Rendons
à Jack Lang ce qui est à Jack Lang, la Fête de la
Musique, c'est nous qui l'avons inventée (enfin, lui surtout) en France, il y a plus
de trente ans... C'est bien une coutume, mais française cette fois-ci. Et cette année, la Maison de l'Argentine à
la Cité Internationale Universitaire de Paris la célébrera
par un concert en deux parties le vendredi 21 mai 2013 à 20h.
Première
partie : récital lyrique intitulé Parfums de l'Espagne
et de l'Amérique Latine, avec la mezzosoprano Alexandra
D'Espinoza et le pianiste Enrique Premoli, avec un hommage à
la musique espagnole et aux compositeurs argentins et plus largement
sud-américains.
Seconde
partie : récital du Grupo de Canto Coral, le GCC, placé
sous la direction du Maestro Néstor Andrenacci, qui
interprétera ce chef-d'œuvre de la musique populaire
argentine qu'est la Misa Criolla, du compositeur Ariel Ramírez
(1).
Canto Coral, dans sa composition de mai 2011 - Photo Luz Fiumara |
La
Misa Criolla est la première tentative couronnée d'un
vrai succès populaire (et international qui plus est) pour acculturer esthétiquement en Argentine le canon de la messe
catholique, alors en plein aggiornamento conciliaire.
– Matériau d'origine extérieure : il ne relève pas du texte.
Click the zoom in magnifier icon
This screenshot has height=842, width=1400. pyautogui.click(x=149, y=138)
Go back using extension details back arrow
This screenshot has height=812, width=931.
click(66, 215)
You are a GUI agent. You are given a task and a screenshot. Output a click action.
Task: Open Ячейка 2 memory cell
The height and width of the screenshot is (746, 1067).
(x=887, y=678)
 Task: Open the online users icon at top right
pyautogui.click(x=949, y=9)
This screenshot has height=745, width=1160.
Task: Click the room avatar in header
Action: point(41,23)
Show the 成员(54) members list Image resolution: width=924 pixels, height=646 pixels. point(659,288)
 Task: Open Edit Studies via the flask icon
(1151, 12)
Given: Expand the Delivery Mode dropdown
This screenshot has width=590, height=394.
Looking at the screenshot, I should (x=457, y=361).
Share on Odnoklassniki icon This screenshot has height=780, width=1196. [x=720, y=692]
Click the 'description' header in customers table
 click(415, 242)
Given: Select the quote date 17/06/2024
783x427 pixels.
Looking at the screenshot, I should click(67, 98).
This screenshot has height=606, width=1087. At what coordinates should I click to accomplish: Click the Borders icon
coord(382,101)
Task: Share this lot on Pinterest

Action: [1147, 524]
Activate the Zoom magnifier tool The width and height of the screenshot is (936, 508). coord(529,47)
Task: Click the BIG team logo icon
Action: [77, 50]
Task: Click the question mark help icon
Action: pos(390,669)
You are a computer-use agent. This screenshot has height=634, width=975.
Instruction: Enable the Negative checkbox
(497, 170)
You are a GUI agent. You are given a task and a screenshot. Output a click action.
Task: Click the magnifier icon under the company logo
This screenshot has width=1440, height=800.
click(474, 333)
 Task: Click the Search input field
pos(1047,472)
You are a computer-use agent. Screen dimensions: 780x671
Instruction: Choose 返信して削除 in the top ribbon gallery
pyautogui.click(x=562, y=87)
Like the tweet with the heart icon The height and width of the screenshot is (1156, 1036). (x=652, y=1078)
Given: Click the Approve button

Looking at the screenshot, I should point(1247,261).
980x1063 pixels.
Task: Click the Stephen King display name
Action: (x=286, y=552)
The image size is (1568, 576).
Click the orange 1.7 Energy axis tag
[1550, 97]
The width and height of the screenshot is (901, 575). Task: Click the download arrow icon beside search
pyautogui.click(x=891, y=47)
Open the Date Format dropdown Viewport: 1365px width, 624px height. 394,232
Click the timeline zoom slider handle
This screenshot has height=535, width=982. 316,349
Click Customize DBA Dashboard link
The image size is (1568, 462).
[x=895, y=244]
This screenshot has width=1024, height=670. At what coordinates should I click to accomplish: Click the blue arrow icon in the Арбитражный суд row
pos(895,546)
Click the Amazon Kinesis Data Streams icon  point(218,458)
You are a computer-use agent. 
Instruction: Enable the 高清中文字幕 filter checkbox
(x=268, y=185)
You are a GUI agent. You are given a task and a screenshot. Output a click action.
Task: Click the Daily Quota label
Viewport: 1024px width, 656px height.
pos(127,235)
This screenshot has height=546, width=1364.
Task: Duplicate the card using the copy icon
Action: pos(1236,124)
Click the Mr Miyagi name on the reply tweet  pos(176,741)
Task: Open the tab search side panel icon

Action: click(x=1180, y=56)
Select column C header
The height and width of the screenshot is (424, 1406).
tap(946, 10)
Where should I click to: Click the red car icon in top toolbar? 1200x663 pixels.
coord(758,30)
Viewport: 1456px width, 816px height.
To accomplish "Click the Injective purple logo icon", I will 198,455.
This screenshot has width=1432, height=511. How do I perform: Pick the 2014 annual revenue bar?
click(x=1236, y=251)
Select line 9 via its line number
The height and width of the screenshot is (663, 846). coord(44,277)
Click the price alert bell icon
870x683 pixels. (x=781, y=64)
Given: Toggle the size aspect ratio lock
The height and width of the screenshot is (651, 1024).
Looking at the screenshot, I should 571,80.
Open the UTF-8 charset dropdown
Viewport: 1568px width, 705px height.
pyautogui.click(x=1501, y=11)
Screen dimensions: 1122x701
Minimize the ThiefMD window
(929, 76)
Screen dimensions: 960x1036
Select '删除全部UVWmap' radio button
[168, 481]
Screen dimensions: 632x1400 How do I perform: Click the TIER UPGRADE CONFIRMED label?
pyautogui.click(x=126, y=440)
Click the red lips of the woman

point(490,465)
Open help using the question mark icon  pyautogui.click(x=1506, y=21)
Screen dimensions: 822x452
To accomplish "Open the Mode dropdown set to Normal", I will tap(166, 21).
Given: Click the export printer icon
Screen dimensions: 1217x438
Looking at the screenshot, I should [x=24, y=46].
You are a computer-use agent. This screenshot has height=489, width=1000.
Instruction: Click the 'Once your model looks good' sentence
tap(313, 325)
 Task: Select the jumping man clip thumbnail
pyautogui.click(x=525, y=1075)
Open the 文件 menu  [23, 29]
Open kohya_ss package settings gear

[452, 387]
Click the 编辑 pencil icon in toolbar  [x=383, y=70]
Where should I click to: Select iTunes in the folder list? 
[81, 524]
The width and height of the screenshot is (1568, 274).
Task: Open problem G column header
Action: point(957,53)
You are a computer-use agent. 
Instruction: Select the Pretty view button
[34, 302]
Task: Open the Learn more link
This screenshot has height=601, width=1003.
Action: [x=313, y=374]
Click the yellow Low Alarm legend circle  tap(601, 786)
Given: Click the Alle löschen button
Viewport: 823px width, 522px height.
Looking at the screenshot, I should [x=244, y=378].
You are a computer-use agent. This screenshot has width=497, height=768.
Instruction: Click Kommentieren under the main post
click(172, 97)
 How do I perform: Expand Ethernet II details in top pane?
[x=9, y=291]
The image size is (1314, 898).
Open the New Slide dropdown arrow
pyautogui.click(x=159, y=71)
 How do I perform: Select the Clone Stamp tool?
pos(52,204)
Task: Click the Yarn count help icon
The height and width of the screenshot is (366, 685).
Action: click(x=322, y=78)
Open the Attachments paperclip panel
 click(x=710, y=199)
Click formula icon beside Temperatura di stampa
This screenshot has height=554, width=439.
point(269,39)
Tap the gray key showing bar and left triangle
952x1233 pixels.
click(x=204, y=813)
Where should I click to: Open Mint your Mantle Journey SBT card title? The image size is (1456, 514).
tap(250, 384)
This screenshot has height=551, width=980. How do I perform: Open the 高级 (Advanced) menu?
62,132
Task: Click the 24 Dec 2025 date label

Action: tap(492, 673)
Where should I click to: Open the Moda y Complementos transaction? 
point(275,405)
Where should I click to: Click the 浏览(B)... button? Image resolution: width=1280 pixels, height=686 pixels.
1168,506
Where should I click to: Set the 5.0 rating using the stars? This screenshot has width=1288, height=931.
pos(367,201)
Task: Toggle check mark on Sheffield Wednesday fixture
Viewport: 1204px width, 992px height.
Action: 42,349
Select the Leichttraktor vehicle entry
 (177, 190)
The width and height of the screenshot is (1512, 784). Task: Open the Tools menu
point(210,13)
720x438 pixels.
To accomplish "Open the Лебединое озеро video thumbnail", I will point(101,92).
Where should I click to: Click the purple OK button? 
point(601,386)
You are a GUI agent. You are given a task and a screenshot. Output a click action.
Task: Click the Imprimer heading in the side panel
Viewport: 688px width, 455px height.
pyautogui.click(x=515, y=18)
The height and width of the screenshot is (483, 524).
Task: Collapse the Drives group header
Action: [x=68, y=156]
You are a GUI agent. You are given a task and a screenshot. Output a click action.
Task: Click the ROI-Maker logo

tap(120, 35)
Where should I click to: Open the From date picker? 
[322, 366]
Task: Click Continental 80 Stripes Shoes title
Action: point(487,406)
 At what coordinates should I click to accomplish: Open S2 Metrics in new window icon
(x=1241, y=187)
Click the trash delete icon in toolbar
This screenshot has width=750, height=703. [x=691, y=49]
Les auteurs
travaillèrent avec l'appui des autorités
ecclésiastiques argentines et latino-américaines, dont
ils obtinrent d'utiliser l'ordinaire en espagnol (2). Cette Misa
Criolla avait pour précédent les œuvres trop oubliées
aujourd'hui qui se répandirent jusqu'à Buenos Aires
depuis les Missions (3) au XVIIème et XVIIIème
siècles, quand les jésuites (4) favorisaient le
métissage entre la musique d'Eglise baroque de l'Europe et
l'expression culturelle des Indiens guaranis qu'ils accueillaient
dans ces terres concédées par le Roi d'Espagne et où
les laïcs blancs ne pouvaient pénétrer. Jusqu'en
1767-1773, les Indiens purent y vivre libres de tous les systèmes
de servage qui sévissaient contre eux partout ailleurs dans
l'Empire espagnol. L'expérience religieuse et politique prit
fin lorsque le Roi expulsa la Compagnie de Jésus de l'ensemble
de ses territoires sur toute la surface du globe.
Cette
tradition de la musique guaranistique, comme on l'appelle, existe
toujours au Paraguay et en Bolivie. Son évolution dans le nord
de l'Argentine la rend difficilement reconnaissable même si
elle nourrit aujourd'hui encore une partie du folclore de Corrientes
et de Posadas. Cette tradition a sa part d'influence dans la Misa
Criolla composée en 1964, à une époque où
le gouvernement argentin était celui d'un pays-zombie
assujetti à l'Oncle Sam alors qu'à Rome, le Concile
Vatican II était en train de rendre la parole au peuple
catholique en rééquilibrant au sein de l'Eglise les
rôles dévolus respectivement aux laïcs et aux
clercs. Cette messe classique se compose des cinq prières
traditionnellement chantées : le Kyrie, le Gloria, le Credo,
le Sanctus et l'Agnus Dei. On peut regretter qu'il lui manque un
Pater !
Elle
fut enregistrée pour la première fois par le groupe
folkloriste Los Fronterizos (les frontaliers) pour les voix solistes,
accompagné par plusieurs instrumentistes de grand talent qui
ont fait leur chemin depuis, les compositeurs Jaime Torres au
charango (une invention très probablement guaranistique) et
Raúl Barboza à l'accordéon, entre autres.
Entrée
libre et gratuite dans la limite des places disponibles.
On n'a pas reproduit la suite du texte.